Concrètement, lors de la rédaction de régulations sur l’IA, les pays africains doivent s’appuyer sur les principes suivants :
- Équité et inclusion : veiller à ce que l’IA ne renforce pas les biais, la discrimination ou les inégalités sociales. Par exemple, les systèmes de reconnaissance faciale devraient fonctionner de manière équitable pour tous les groupes ethniques.
- Protection des données et de la vie privée : protéger les données personnelles contre tout usage abusif, notamment dans les régions où le cadre juridique est faible. Bien que des progrès notables aient été réalisés dans l’adoption de lois sur la protection des données, leur application effective et la création d’une autorité de régulation restent des objectifs à atteindre.
- Transparence et responsabilité : s’assurer que les décisions prises par l’IA soient explicables et que chacun puisse contester des résultats injustes.
- Impact sur l’emploi et équité économique : prendre en compte l’effet de l’IA sur l’emploi, gérer les pertes d’emplois et favoriser les opportunités créées par cette technologie.
- Sécurité et protection : empêcher l’usage abusif de l’IA, que ce soit pour la cybercriminalité, l’abus de surveillance ou la diffusion de fausses informations.
- IA pour le bien social : encourager les applications de l’IA dans l’éducation, la santé, l’agriculture et la lutte contre le changement climatique, afin d’améliorer la vie des populations plutôt que de se limiter à la recherche du profit.
Pour mettre en place des régulations adaptées au contexte social africain, il est également nécessaire :
- d’impliquer les communautés locales dans les décisions relatives à l’IA.
- de lancer des campagnes de sensibilisation pour démystifier l’IA et renforcer la confiance du public.
- de favoriser une approche multipartite en impliquant les régulateurs, les développeurs, le monde académique et la société civile (State of AI Regulation in Africa : Trends and Developments report, Tech Hive Advisory, Center for Law & Innovation, 2024, p.23).

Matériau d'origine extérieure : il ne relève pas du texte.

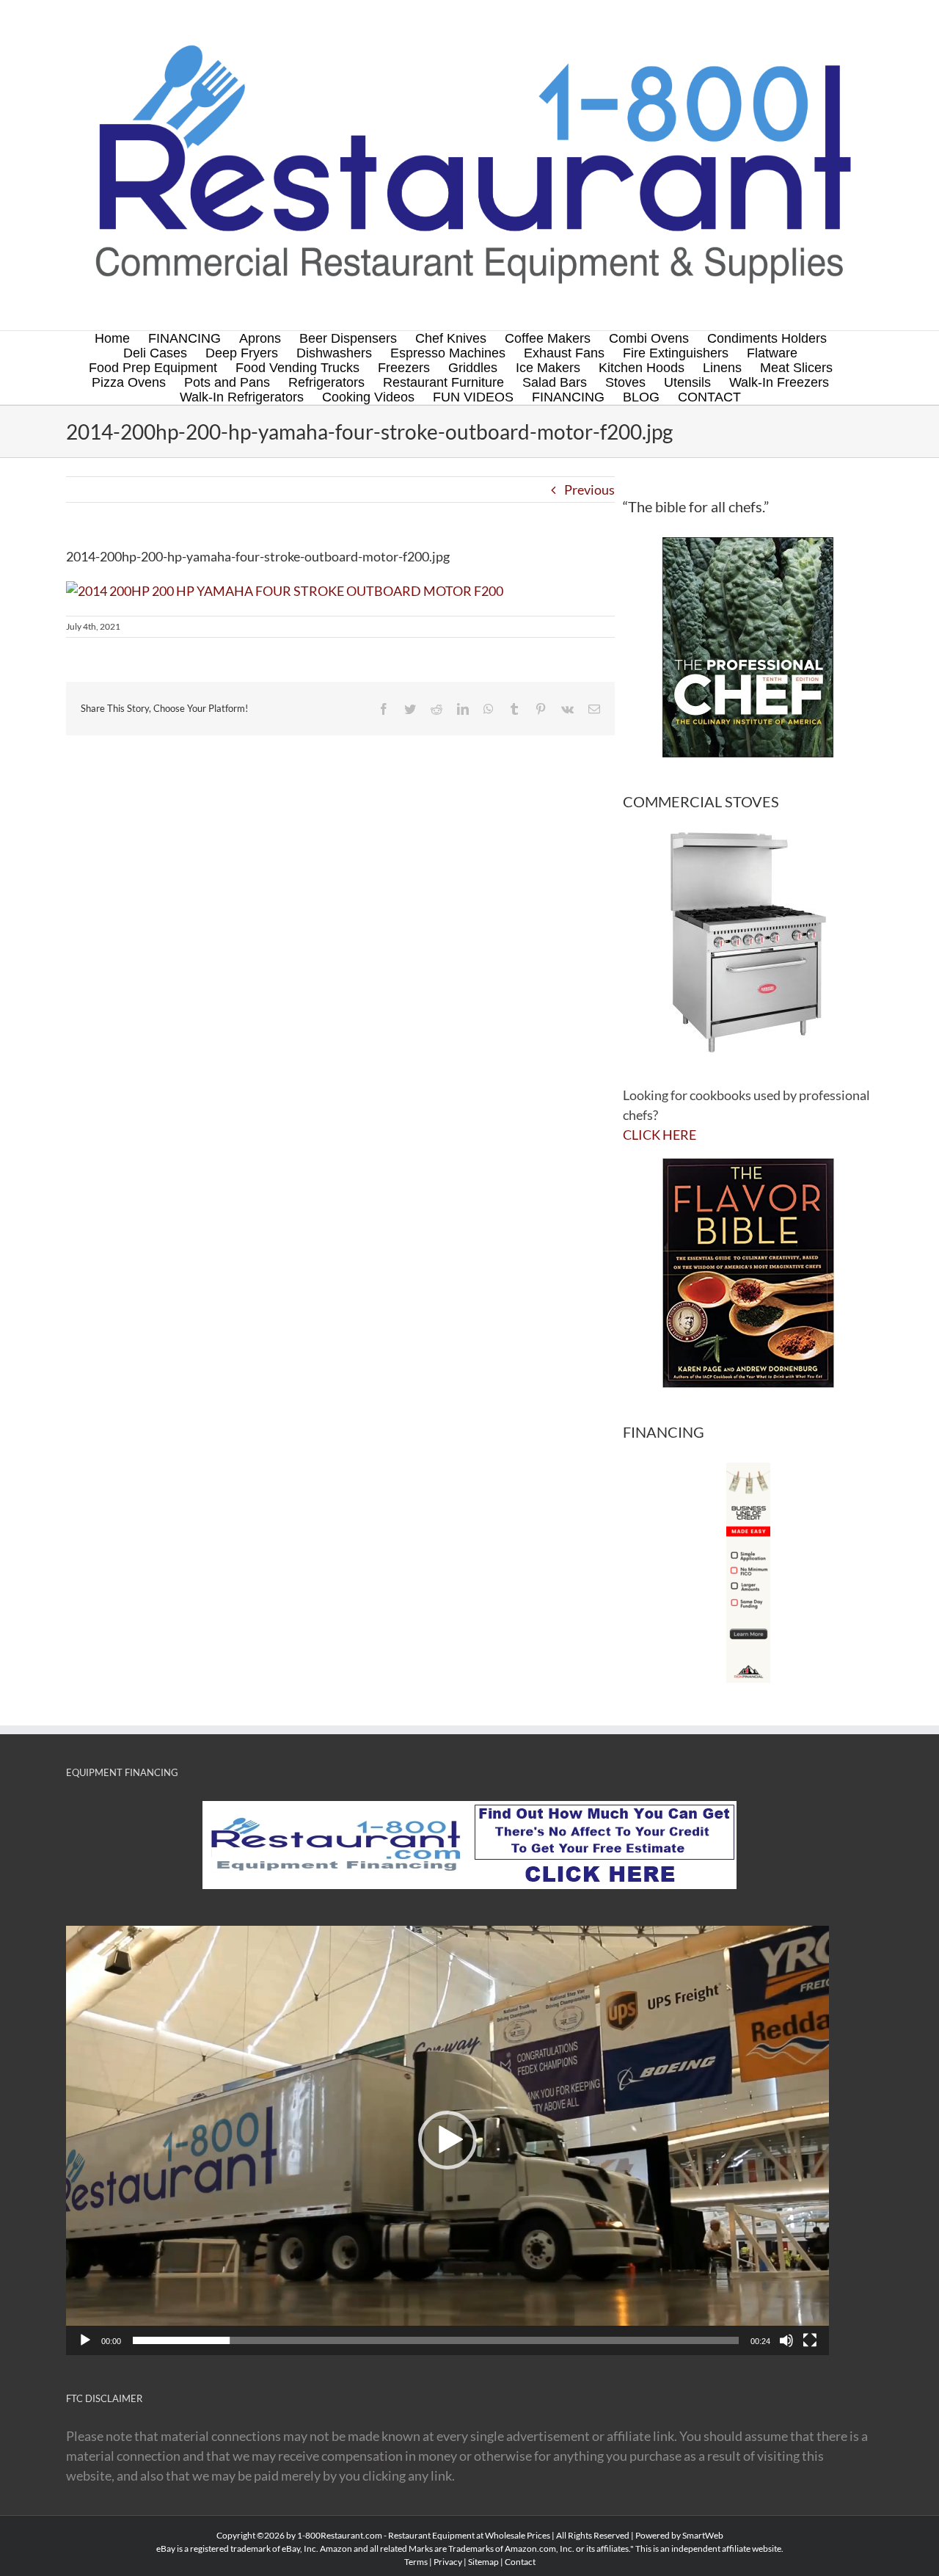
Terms (416, 2561)
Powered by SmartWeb (679, 2535)
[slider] (436, 2340)
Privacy (448, 2561)
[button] (447, 2140)
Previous (589, 489)
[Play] (85, 2340)
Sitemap (483, 2561)
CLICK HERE (659, 1135)
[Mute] (786, 2340)
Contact (520, 2561)
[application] (447, 2140)
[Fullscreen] (810, 2340)
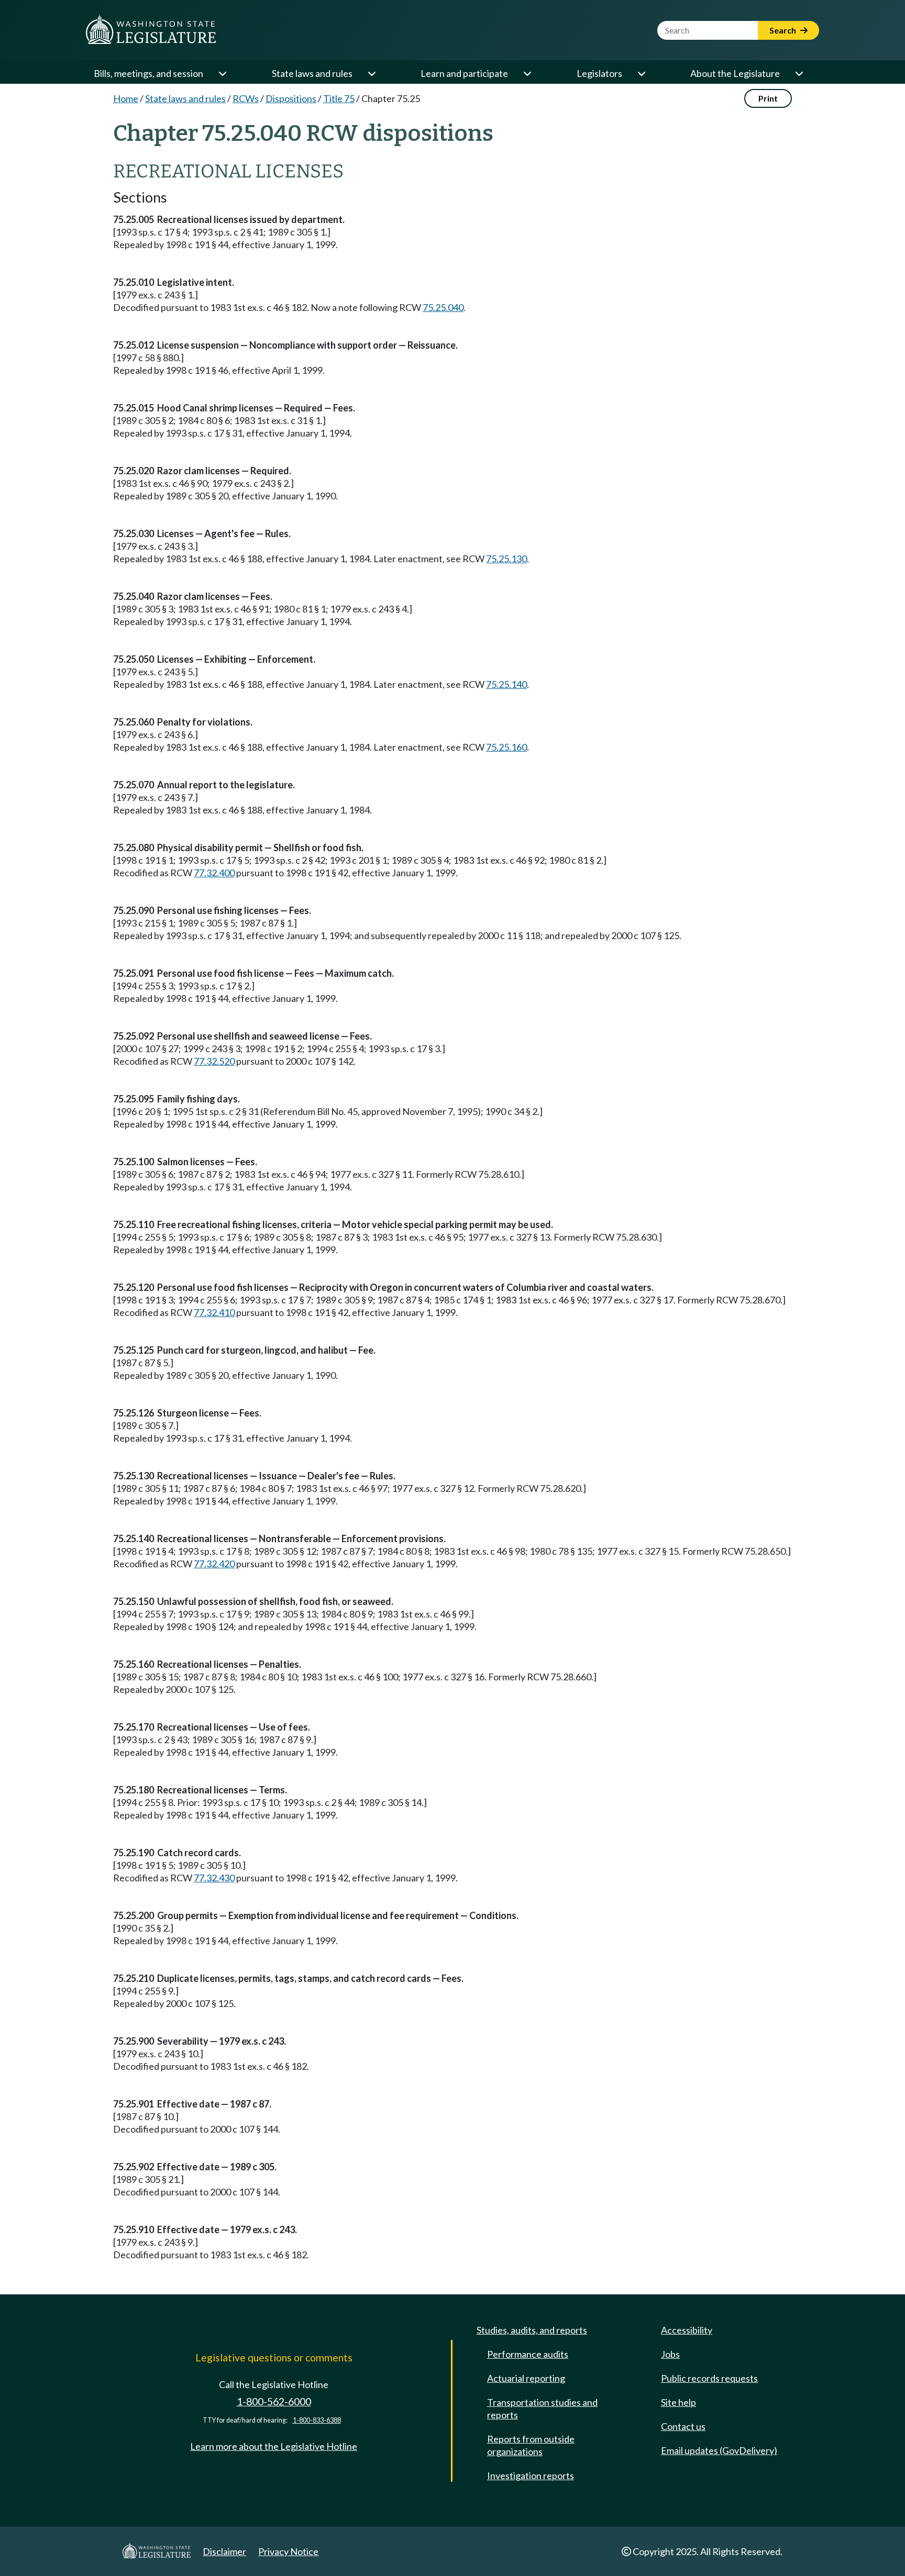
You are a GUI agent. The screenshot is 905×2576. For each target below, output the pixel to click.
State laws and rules (312, 73)
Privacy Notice (288, 2551)
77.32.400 (214, 872)
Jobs (670, 2354)
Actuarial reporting (526, 2378)
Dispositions (291, 98)
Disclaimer (224, 2551)
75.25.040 (443, 307)
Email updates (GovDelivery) (719, 2450)
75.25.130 (506, 558)
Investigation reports (530, 2475)
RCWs (246, 98)
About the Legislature (735, 73)
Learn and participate (464, 73)
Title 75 (339, 98)
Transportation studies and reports (542, 2408)
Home (125, 98)
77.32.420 (214, 1563)
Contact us (683, 2426)
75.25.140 (506, 684)
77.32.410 (214, 1312)
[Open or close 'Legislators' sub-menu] (641, 73)
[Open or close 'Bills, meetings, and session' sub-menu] (222, 73)
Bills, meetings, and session (148, 73)
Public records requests (709, 2378)
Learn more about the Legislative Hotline (273, 2446)
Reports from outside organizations (531, 2445)
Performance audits (527, 2354)
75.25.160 (506, 747)
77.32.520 (214, 1061)
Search (783, 30)
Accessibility (686, 2330)
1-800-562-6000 (274, 2401)
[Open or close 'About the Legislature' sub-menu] (799, 73)
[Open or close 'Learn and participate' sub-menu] (527, 73)
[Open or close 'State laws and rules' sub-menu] (371, 73)
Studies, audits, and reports (532, 2330)
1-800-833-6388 (317, 2420)
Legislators (599, 73)
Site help (678, 2402)
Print (768, 98)
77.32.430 (214, 1877)
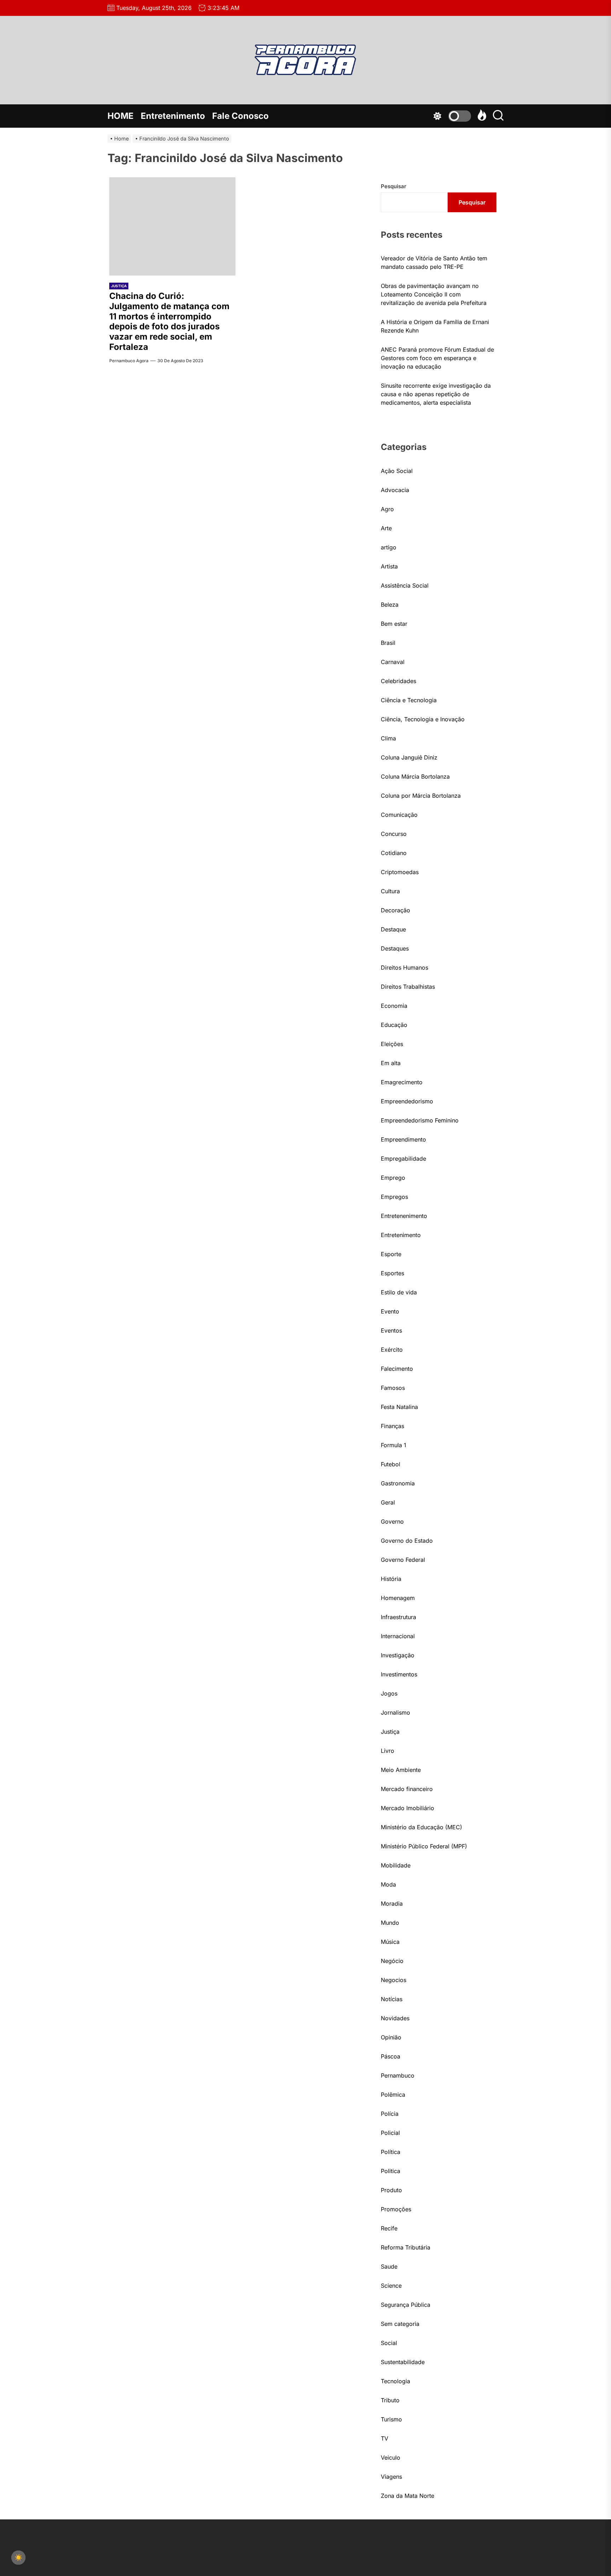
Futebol (390, 1464)
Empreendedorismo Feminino (420, 1120)
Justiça (119, 286)
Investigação (397, 1655)
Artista (389, 566)
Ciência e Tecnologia (409, 700)
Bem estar (394, 623)
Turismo (391, 2419)
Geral (388, 1502)
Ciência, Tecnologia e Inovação (423, 719)
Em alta (391, 1063)
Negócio (392, 1960)
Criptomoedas (400, 872)
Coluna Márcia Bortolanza (415, 776)
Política (390, 2151)
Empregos (394, 1196)
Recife (389, 2228)
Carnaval (393, 661)
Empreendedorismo (407, 1101)
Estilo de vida (399, 1292)
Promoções (396, 2209)
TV (384, 2438)
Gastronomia (398, 1483)
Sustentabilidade (403, 2362)
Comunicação (399, 814)
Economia (394, 1005)
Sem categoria (400, 2323)
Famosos (393, 1387)
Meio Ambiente (401, 1769)
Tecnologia (395, 2381)
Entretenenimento (404, 1215)
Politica (390, 2170)
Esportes (392, 1273)
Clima (388, 738)
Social (389, 2342)
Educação (394, 1024)
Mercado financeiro (407, 1788)
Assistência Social (405, 585)
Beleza (389, 604)
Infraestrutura (398, 1617)
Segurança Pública (405, 2304)
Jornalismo (395, 1712)
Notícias (391, 1999)
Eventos (391, 1330)
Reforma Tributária (405, 2247)
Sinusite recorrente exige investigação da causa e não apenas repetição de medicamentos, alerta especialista (436, 394)
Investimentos (399, 1674)
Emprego (393, 1177)
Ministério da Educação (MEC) (421, 1827)
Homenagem (398, 1597)
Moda (388, 1884)
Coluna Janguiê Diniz (409, 757)
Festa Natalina (399, 1406)
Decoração (395, 910)
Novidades (395, 2018)
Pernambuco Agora (129, 360)
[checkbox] (18, 2558)
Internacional (398, 1636)
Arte (386, 528)
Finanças (392, 1425)
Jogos (389, 1693)
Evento (390, 1311)
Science (391, 2285)
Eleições (392, 1043)
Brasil (388, 642)
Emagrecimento (402, 1082)
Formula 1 (393, 1445)
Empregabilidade (403, 1158)
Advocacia (395, 489)
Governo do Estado (407, 1540)
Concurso (394, 833)
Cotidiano (394, 852)
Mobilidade (396, 1865)
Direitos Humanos (404, 967)
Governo (392, 1521)
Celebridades (398, 681)
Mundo (390, 1922)
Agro (387, 509)
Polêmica (393, 2094)
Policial (390, 2132)
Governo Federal (403, 1559)
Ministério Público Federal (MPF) (424, 1846)
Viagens (391, 2476)
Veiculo (390, 2457)
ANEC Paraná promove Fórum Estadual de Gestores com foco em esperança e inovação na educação (437, 358)
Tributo (390, 2400)
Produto (391, 2190)
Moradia (392, 1903)
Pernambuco (397, 2075)
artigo (388, 547)
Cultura (390, 891)
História (391, 1578)
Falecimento (397, 1368)
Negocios (393, 1979)
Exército (392, 1349)
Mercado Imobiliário (407, 1808)
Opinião (391, 2037)
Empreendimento (403, 1139)
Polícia (389, 2113)
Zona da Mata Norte (407, 2495)
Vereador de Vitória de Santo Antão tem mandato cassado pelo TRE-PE (434, 262)
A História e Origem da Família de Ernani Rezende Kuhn (435, 326)
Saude (389, 2266)
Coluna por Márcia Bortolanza (421, 795)
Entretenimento (173, 116)
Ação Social (397, 470)
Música (390, 1941)
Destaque (393, 929)
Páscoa (390, 2056)
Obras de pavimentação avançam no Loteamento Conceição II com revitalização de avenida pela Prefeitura (434, 294)
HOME (120, 116)
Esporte (391, 1254)
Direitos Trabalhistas (408, 986)
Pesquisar (393, 186)
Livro (387, 1750)
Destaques (395, 948)
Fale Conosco (240, 116)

- d’adopter des modèles réglementaires innovants et flexibles pour suivre l’évolution rapide de la technologie. Par exemple, l’utilisation de « sandboxes réglementaires » permettrait à l’innovation de se développer dans un environnement contrôlé, tout en observant l’impact de la technologie et de la législation et en protégeant la population contre les risques identifiés (Ibid).
Conclusion.
La quatrième révolution industrielle est aujourd’hui plus présente en Afrique que jamais, et les gouvernements ont déjà pris conscience de son impact sur leurs populations. Toutefois, au lieu de se focaliser uniquement sur le battage médiatique entourant l’IA, il est essentiel d’examiner d’abord ses effets à court et à long terme. Les régulations doivent garantir que l’IA soit en phase avec le contexte africain et devienne un véritable allié du développement du continent.
Comme l’a souligné le Dr Pedro Conceição, Directeur du bureau du rapport sur le développement humain, Programme des Nations unies pour le développement (PNUD) , lors de la Conférence Économique Africaine 2024 à Gaborone, Botswana :
« Plutôt que de considérer l’IA et les technologies numériques comme quelque chose qui nous fascine par leur capacité à dépasser ce que l’humain peut faire, il faut se concentrer sur les institutions et les politiques que nous pouvons mettre en place pour renforcer les capacités humaines et, ainsi, favoriser le développement humain ».